How many hours a day do goats need to graze? I keep mine penned at night and when I can't supervise them. They're both full grown and I have one doe/one buck- Nubians. She is not PG currently. They only got 3 hours today because it started raining. There's TONS of browse out here so they can eat as much as they want when they aren't in their pen.


----------



## Freeholder (Jun 19, 2004)

They need at least three hours per day of browsing/grazing time. So they probably got enough. But it's good to split that into at least two sessions if you can manage it.

Kathleen


----------



## goatkid (Nov 20, 2005)

Are they getting hay or alfalfa pellets in addition to their browse? I feed mine hay in the morning and then milk them. After milking, I leave their gate open to their pasture until evening, when I offer them a bit more hay and keep them in after milking. If I go away or it rains, the goats are put back in their pen. If all yours are getting is browse, if you allow them to spend the day in the pasture, they will eat when they need and rest and chew their cud when they are full.


----------



## Skykomish (May 28, 2008)

All they are getting is browse right now. I forgot to add she is not milking either. There is some hay in their stall but they don't seem to want to eat it.


----------



## Freeholder (Jun 19, 2004)

Is the hay fresh? Goats will only eat fresh hay (VERY picky eaters, LOL!). But if they are getting at least three hours a day to feed outside, they should be fine. Just keep an eye on their condition -- if they start to look like they are losing condition, then you need to make sure they get more to eat. 
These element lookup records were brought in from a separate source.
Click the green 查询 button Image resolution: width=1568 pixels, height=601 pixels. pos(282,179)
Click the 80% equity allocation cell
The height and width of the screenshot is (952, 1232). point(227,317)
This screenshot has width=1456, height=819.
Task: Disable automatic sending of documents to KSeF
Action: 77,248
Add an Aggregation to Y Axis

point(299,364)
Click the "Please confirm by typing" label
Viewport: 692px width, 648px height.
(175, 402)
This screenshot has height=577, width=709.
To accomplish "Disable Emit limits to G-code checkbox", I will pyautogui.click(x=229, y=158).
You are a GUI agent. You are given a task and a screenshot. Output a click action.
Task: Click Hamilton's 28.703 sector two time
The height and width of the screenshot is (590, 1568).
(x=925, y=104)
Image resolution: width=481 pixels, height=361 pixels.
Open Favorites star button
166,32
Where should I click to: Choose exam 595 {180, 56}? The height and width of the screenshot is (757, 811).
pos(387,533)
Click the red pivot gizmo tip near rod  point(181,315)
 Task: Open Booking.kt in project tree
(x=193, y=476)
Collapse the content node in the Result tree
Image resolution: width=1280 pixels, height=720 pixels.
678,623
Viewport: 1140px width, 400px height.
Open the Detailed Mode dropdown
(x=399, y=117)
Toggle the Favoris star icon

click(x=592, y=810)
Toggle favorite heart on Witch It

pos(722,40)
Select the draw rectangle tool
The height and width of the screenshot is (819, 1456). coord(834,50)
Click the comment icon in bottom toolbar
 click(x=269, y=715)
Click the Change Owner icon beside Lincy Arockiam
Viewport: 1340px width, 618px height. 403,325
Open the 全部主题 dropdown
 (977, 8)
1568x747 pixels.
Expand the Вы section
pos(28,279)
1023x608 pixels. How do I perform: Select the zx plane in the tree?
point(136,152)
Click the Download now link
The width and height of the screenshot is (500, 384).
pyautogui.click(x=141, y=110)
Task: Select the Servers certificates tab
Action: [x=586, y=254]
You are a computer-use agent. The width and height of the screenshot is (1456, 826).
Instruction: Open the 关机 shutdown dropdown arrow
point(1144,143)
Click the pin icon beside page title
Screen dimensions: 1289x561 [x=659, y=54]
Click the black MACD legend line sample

Do make sure they get wormed when they need it, though.

Kathleen


----------



## Sweet Goats (Nov 30, 2005)

Goat eat (Browse) a average of 8 times a day. I would say that they need to have other good hay if they are only browsing 3 hours a day. They also need a good mineral.


----------



## Ernie (Jul 22, 2007)

It also depends on the quality of browse. This time of year, my goats spend as much time under a shade tree as they do actually out browsing. In the fall after the first killing frost, they spend pretty much all day out in the pasture eating the brown stuff. 

Do you not have your animals fenced in any way? Is that what you mean by keeping them penned unless you can supervise them?


----------



## Skykomish (May 28, 2008)

There is a pen that is like 30x20 with another square about half that size with an indoor stall area they sleep in and when I'm not available to watch them they are in. But they already ate the browse out of it. The rest of the 5 acres has a 5 wire fence but I don't know if they can go through that (I imagine they could if they wanted to) and I do like to try to keep them out of my garden and off my bushes when they're out. They spend the entire time they are out of the pen browsing as its not too hot here and they don't rest in the shade.


----------